Ин-ся-сын приехал за нами на рикшах. На воротах публичного дома красовалась зеленая лента широкого шелка, в китайских изречениях. Привратник подобострастно закланялся Ин-ся-сыну и продал нам два билета – я была не в счет. Мы прошли на круглый двор, в который выходило множество маленьких дверей и окошек. Двор был засажен цветами, посреди двора был фонтан. Было шесть часов вечера, двор пустовал. Ин-ся-сын приказал ударить в гонг. Сразу же распахнулись шторы-двери и оконца, за шторами сидели девушки. Они вышли на двор и построились в полукруг. Все они были в пестрых халатиках. В стороне стояли пять совсем еще маленьких девочек, недавно купленных, как мне объяснил Сун; пока они жили в публичном доме, не принадлежа еще мужчинам, но обучаясь у взрослых своему ремеслу. Ин-ся-сын и Сун с интересом рассматривали девушек. Те не опускали глаз, смело отвечали на вопросы. Ин-ся-сын заплатил десять долларов за осмотр и оставил при себе свою девушку – Се-сель.
Со мною Се-сель поздоровалась за руку, по-европейски. Должно быть, она на самом деле была искренно рада, что к ней пришла женщина из другого мира, жена китайца с общественным положением, не постыдилась ее. Она сказала мне об этом, и в ее словах, когда она говорила это, была настоящая грусть. Она называла меня – Сун-тэй-тэй. Мое сердце всею искренностью расположилось к ней. Мы прошли в ее комнату, которую лучше назвать закромом или стойлом. Подали чай и сладкое вино. Сели играть в маджан. Я плохо играла; позвали подругу Се-сель. Пришедшая девушка была явно больною. Я спросила ее, что с нею. Она сказала, что только месяц, как она встала после родов и недомогает до сих пор. Ребенка она отдала матери, а мать продала его в богатую бездетную семью, и, кроме физического недомогания, девушку мучила тоска по ребенку, которого она сознательно хотела родить, скрыв свою беременность от содержателя публичного дома, за что ей теперь приходится работать вдвойне, отрабатывая потерянные дни.

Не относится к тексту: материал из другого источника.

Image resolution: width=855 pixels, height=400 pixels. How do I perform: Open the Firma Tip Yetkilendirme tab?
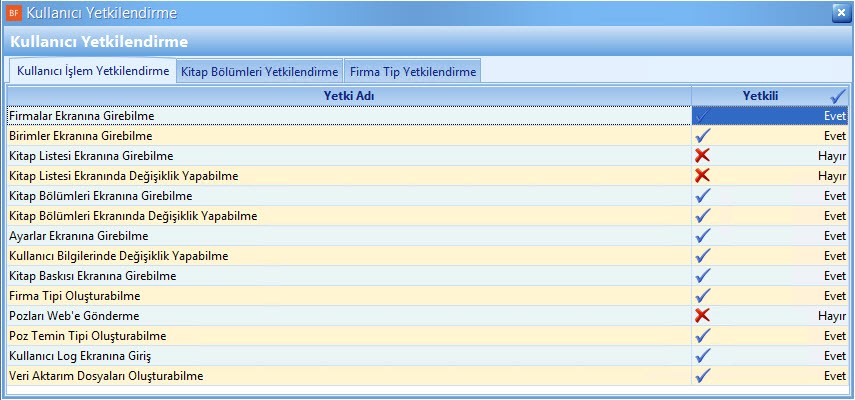pyautogui.click(x=412, y=72)
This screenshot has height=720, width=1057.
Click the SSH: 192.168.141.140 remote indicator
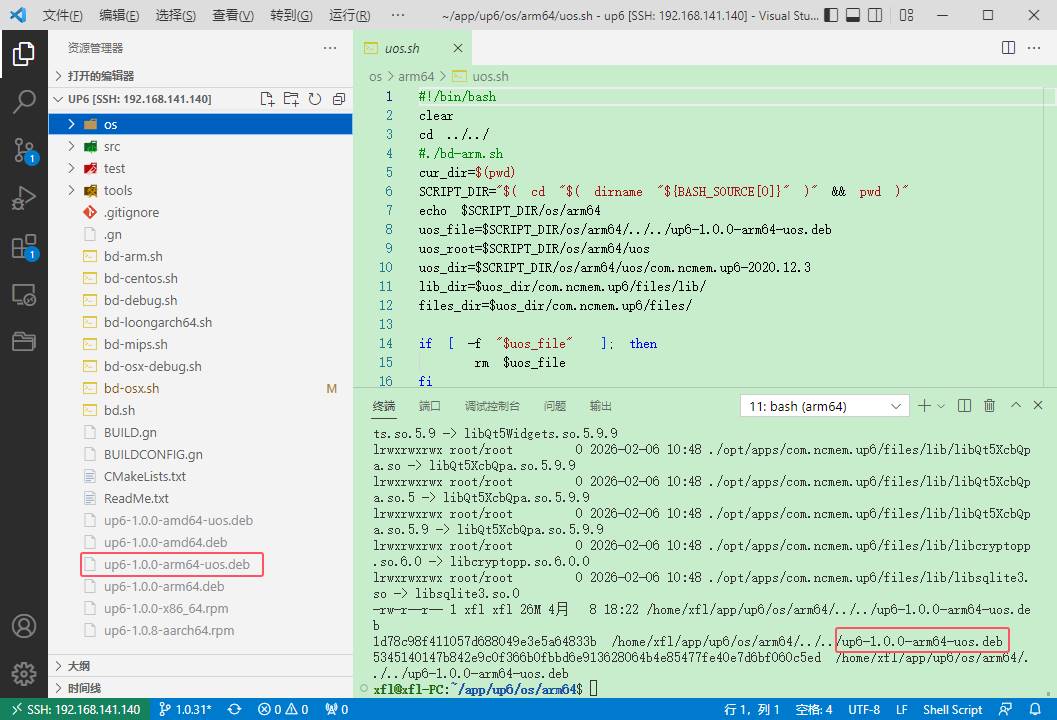tap(75, 709)
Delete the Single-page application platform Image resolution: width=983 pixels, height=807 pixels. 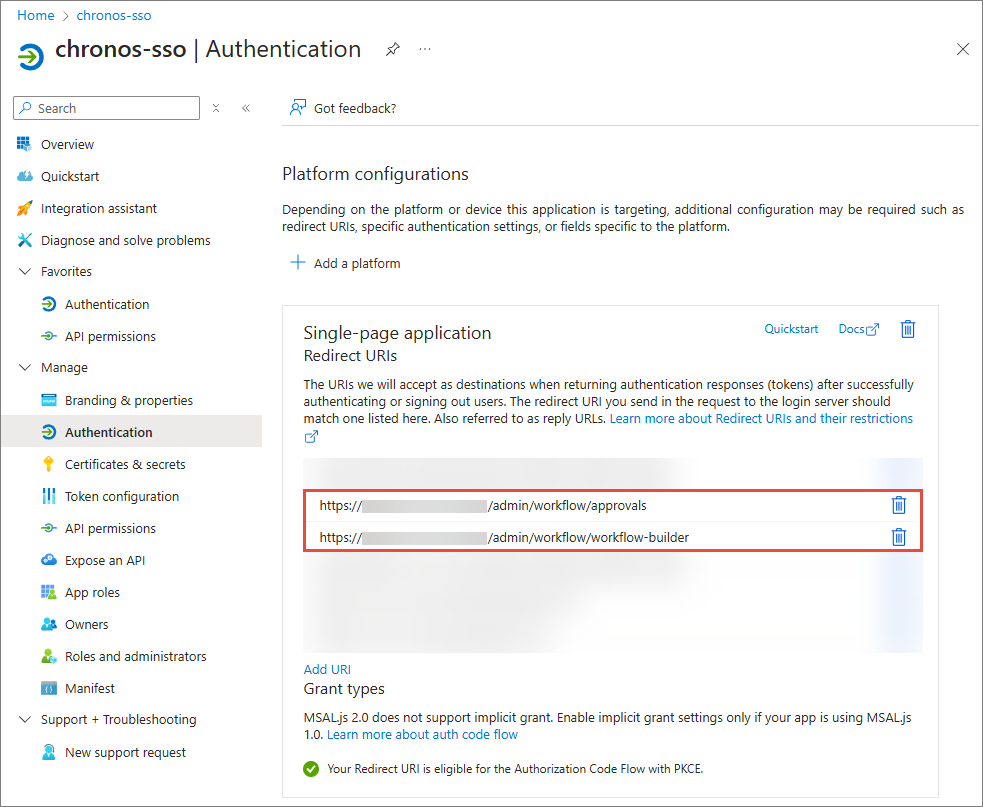pos(908,329)
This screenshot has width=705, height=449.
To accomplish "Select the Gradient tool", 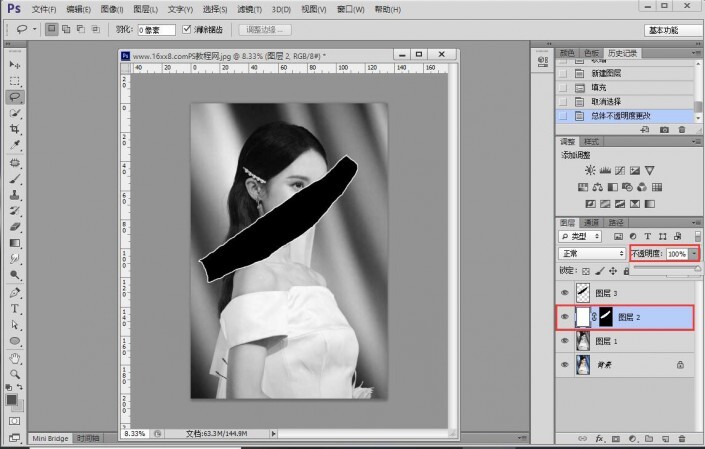I will (15, 243).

Мужчины играли, выпивали и веселились. В десять часов мы все покурили опиума. В одиннадцать мы с
Суном отправились домой, Ин-ся-сын остался у Се-сель ночевать. Когда мы уходили, Се-сель взяла слово, что мы приедем в свободный ее день отобедать с ней в ресторане.
На другой день к нам подходила жена Ин-ся-сына. Она знала о связи мужа, она боялась, что муж возьмет Сесель к себе в дом, а ее сошлет в деревню. Она приходила со специальной целью разведать от меня о Се-сель. Она осыпала Се-сель всяческими ругательствами и успокаивала себя тем, что, если Ин-ся-сын возьмет Се-сель в жены, она, теперешняя жена, будет старшей женой.
Через несколько дней Сун повез меня в лучший ресторан на обед, устраиваемый Се-селью. Се-сель ждала нас, окруженная своими подругами. Всего нас было человек восемь. Разговор касался всего, кроме домашнего хозяйства, о котором всегда говорили женщины у нас в доме. Обед был прекрасен. Пили сладкое вино и пиво. Се-сель и ее подруги умели выпить, но не теряли от этого вежливости и приветливости. Играли за столом в разные словесные игры, шутили, пели. Я понимала, почему Ин-ся-сын протрачивал темные свои деньги в этом мире: здесь не было быта китайской затхли.